## Work request
The records below hold a stretch from the line with "The height and width of the screenshot is (590, 966)." through the line with "Click the Name input field with zhost.vn"; return exactly those lines, ends included, and nothing more.

## Dataset content
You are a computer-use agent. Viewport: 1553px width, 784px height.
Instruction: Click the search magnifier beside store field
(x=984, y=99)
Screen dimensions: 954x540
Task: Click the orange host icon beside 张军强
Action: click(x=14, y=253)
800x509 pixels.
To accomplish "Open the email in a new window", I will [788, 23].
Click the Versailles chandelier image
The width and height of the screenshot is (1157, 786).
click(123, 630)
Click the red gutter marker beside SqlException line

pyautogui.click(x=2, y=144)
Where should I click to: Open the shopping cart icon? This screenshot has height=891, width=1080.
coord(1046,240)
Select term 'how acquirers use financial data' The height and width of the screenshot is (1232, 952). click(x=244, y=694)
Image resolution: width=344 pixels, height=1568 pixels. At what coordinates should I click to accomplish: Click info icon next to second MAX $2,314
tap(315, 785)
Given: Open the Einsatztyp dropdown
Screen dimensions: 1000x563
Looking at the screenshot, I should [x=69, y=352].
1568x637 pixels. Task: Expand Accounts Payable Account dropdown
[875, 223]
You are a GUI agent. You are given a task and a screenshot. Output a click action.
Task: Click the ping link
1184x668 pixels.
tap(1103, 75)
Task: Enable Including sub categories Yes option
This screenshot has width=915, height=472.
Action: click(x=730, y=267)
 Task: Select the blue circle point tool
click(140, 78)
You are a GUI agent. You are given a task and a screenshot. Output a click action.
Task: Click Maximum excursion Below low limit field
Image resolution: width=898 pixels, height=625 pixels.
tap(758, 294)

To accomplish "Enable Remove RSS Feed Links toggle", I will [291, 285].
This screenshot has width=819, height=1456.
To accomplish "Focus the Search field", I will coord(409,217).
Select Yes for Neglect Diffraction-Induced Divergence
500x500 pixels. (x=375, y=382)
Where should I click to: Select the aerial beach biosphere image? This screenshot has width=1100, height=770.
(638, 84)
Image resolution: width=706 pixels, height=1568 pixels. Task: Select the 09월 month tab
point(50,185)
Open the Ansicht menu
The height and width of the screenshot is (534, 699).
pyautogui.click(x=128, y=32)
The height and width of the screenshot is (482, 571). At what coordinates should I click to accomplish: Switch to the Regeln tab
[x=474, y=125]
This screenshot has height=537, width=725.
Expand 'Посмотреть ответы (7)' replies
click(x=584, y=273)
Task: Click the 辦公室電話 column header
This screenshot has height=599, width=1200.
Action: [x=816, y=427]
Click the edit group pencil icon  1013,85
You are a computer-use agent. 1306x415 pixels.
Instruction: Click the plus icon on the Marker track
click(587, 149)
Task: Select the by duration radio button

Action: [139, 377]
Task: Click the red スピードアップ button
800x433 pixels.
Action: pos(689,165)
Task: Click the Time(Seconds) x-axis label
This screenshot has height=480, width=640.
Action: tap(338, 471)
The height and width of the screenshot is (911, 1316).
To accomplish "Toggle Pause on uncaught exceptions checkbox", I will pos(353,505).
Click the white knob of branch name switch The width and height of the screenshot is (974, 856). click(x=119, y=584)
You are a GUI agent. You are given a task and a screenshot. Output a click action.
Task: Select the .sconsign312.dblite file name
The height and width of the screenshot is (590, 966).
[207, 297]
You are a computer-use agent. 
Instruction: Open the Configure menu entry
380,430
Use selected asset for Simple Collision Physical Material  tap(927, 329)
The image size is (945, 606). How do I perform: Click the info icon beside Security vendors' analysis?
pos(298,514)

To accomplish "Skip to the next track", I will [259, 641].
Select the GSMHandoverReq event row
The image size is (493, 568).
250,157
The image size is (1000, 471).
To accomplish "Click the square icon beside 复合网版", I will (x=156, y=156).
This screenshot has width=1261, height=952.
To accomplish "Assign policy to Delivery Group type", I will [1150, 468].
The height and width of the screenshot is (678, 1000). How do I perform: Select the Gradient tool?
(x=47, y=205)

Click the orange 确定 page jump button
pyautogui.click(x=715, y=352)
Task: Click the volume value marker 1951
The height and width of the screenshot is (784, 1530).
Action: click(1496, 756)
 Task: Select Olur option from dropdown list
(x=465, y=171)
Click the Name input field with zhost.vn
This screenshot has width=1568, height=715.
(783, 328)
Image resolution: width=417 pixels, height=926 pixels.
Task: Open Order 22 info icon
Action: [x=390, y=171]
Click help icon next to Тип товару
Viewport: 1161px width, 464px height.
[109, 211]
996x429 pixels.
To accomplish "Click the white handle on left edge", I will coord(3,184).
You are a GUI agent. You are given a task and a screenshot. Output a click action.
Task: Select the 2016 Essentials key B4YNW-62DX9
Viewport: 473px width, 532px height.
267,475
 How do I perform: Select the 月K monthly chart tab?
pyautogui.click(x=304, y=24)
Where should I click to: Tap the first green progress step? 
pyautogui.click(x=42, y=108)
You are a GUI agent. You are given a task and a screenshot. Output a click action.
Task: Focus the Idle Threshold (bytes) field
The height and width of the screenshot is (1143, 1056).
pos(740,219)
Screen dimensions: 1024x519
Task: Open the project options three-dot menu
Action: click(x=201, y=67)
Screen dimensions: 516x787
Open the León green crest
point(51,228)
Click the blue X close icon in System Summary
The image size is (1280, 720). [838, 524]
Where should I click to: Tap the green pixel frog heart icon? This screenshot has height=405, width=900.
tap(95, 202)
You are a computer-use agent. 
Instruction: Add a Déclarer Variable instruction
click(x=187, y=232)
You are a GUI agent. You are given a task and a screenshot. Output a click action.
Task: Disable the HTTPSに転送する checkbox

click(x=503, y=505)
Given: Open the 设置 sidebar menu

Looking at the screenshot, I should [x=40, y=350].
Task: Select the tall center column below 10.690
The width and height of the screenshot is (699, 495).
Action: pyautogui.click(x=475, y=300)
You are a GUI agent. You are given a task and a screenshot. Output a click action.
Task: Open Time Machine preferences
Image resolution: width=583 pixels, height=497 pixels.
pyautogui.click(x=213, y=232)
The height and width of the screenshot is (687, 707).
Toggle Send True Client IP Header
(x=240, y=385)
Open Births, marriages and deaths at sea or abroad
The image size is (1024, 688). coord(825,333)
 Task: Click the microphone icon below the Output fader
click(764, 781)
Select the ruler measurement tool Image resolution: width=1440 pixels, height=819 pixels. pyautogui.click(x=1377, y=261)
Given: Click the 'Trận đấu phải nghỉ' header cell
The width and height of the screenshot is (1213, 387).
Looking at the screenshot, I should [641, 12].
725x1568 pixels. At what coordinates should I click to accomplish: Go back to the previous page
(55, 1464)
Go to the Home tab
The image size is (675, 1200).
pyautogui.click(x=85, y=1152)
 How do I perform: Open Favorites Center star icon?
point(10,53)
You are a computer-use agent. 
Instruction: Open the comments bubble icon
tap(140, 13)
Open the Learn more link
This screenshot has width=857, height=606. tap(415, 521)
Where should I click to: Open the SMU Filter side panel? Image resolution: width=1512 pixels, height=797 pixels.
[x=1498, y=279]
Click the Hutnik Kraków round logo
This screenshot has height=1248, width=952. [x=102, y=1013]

## Finished exercise
The height and width of the screenshot is (590, 966).
[207, 297]
You are a computer-use agent. 
Instruction: Open the Configure menu entry
380,430
Use selected asset for Simple Collision Physical Material  tap(927, 329)
The image size is (945, 606). How do I perform: Click the info icon beside Security vendors' analysis?
pos(298,514)

To accomplish "Skip to the next track", I will [259, 641].
Select the GSMHandoverReq event row
The image size is (493, 568).
250,157
The image size is (1000, 471).
To accomplish "Click the square icon beside 复合网版", I will (x=156, y=156).
This screenshot has width=1261, height=952.
To accomplish "Assign policy to Delivery Group type", I will [1150, 468].
The height and width of the screenshot is (678, 1000). How do I perform: Select the Gradient tool?
(x=47, y=205)

Click the orange 确定 page jump button
pyautogui.click(x=715, y=352)
Task: Click the volume value marker 1951
The height and width of the screenshot is (784, 1530).
Action: click(1496, 756)
 Task: Select Olur option from dropdown list
(x=465, y=171)
Click the Name input field with zhost.vn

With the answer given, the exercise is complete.